There’s always a haze in the air, a constant acrid smell from either the occasional wisps of vocanic ash from “Smokin’ Rainier” or the vapors of toxins bubbling to the surface. You only get used to it as your smell receptors callous over. Aztlan has nothing on air quality compared to Puyallup. Then there is the silence. Granted, most of the population is gathered in urban pockets here and there, but besides that, there’s no constant electrical hum, no bustling traffic, no flashy, gimmicked advertisements holo-cast from every street corner. Here you are at the crossroads of E and Z Street. No, not Easy Street. Puyallup has been designated by law enforcement as Class E and Class Z neighborhoods, where it’s easier on the paperwork to just shoot first. We’re the overlooked, the SINless, the outcast; no one is going to any effort to get our attention nor care about our demographic. Big corporations aren’t investing time or products in Puyallup, hence the Silence.
The Matrix is a joke, a patchwork of old hosts, pirated LTG hardlines, and a hodgepodge of wireless devices that may or may not be there on a given day. While it was rough in the old days to hack from, the Matrix network from the barrens is endearingly called the Briar Patch, as you may get dumped if you don’t know the landscape.

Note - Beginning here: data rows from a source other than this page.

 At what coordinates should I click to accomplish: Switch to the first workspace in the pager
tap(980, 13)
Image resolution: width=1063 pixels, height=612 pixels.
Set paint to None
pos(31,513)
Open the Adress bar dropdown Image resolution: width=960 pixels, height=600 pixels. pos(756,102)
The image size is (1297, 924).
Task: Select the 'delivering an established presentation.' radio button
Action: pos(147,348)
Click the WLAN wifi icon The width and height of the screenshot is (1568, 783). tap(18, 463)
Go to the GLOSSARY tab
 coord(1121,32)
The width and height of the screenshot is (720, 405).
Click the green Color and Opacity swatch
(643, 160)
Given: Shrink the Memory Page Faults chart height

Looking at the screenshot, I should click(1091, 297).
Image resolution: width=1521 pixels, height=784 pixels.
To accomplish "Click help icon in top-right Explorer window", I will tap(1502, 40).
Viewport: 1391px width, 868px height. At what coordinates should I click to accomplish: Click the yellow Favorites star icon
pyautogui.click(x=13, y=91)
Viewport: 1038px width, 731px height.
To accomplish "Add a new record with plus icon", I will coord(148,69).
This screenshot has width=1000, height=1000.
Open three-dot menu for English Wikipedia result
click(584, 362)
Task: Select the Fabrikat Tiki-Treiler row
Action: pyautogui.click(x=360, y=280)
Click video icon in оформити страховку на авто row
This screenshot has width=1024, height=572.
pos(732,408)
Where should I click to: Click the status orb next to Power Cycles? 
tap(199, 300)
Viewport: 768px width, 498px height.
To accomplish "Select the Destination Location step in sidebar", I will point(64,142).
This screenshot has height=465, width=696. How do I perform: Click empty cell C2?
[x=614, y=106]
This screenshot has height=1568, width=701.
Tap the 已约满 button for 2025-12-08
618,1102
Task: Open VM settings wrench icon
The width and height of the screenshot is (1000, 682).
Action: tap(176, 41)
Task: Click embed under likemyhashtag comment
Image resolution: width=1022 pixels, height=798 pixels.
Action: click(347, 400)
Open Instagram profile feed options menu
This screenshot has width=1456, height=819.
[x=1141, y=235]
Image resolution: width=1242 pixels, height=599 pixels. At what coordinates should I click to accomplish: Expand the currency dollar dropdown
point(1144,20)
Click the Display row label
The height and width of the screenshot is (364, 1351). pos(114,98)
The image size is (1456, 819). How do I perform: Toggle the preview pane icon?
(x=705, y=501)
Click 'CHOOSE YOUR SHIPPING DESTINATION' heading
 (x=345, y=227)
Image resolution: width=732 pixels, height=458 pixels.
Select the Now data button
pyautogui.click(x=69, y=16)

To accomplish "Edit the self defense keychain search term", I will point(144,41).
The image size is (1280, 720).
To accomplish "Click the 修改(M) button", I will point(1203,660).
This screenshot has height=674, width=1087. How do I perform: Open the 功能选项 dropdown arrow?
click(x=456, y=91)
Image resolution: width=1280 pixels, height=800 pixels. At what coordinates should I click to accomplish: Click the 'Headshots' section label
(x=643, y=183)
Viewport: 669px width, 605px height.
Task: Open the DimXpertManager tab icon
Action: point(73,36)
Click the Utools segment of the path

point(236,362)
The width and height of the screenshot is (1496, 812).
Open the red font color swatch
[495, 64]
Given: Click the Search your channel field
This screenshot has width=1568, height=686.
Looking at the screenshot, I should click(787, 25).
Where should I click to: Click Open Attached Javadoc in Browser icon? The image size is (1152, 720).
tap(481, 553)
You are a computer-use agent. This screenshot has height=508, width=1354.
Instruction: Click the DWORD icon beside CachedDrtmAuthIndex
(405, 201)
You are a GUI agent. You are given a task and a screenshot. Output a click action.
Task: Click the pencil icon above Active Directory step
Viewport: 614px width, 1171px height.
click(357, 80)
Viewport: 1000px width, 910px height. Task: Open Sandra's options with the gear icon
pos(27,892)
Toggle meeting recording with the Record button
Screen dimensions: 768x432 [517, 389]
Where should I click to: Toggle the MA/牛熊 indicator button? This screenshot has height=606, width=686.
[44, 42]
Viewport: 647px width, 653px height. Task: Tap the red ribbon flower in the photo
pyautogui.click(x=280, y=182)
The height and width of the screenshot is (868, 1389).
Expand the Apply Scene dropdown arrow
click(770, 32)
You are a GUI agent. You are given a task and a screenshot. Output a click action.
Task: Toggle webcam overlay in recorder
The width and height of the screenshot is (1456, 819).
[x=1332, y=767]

In the absence of law enforcement, tribal gangs and organized crime divide and control various urban parts of this district. Local government mainly stays in their lane, which generally means downtown Puyallup, though work is prioritized according to bribes offered. Every freeway that borders the district screams not to take an exit into Puyallup. xGuide warns drivers with a stern notice that it cannot help you within the district, which is pretty much true given that any streetlight or road charger has been cannibalized years if not decades ago, leaving crumbling asphalt barely recognizable as a road. Oh, and word to the wise - if your car suddenly has xGuide and tells you how to get out, don’t follow; if you’re lucky, it’s some gang wanting your vehicle for parts.
Outside those urban pockets, crumbling infrastructure is being reclaimed by vegetation tortured and twisted by the toxic soil in poetic vengeance. You have ash fields and lava flows, and parts of what was the Puyallup river are thick with sludge and mud geysers spewing a steaming cocktail that can melt your face off six different ways. Helicopter tours are available. It’s a no-man’s land where you have to protect what you have from pretty much everything. There’s always swarms of quakes, more so since the Twins. The locals have gotten used to the occasional rattle. Science-brains think it’s magma movements like Yellowstone. Magic brains think it’s bad mojo... like Yellowstone. Maybe they are both right.
People of Puyallup live a hard life, but they are not all bad—look at how many have clawed their way out. Polite people consider Puyallup a melting pot of metahumans and culture, but in reality, it’s primarily a steaming pile of refuse. Since 2009, you’ve had displaced NAN internment camps followed by people displaced by the NAN with a little volcanic eruption in between, then metahuman quarantine camps followed by the Night of Rage. Decades of miserable people with nowhere to go came into Puyallup. But it didn’t stop there. Layers of undesirable, petty criminals, and the Ork Underground have been dropped here as if it were a cheaper than prison. And it’s not just the Seattle metroplex that does this. The bordering nations think Puyallup is a perfect place to make it somebody else’s problem. Tír bastards have been throwing people out because of heritage or caste for decades. And as they say: At least it's not Redmond.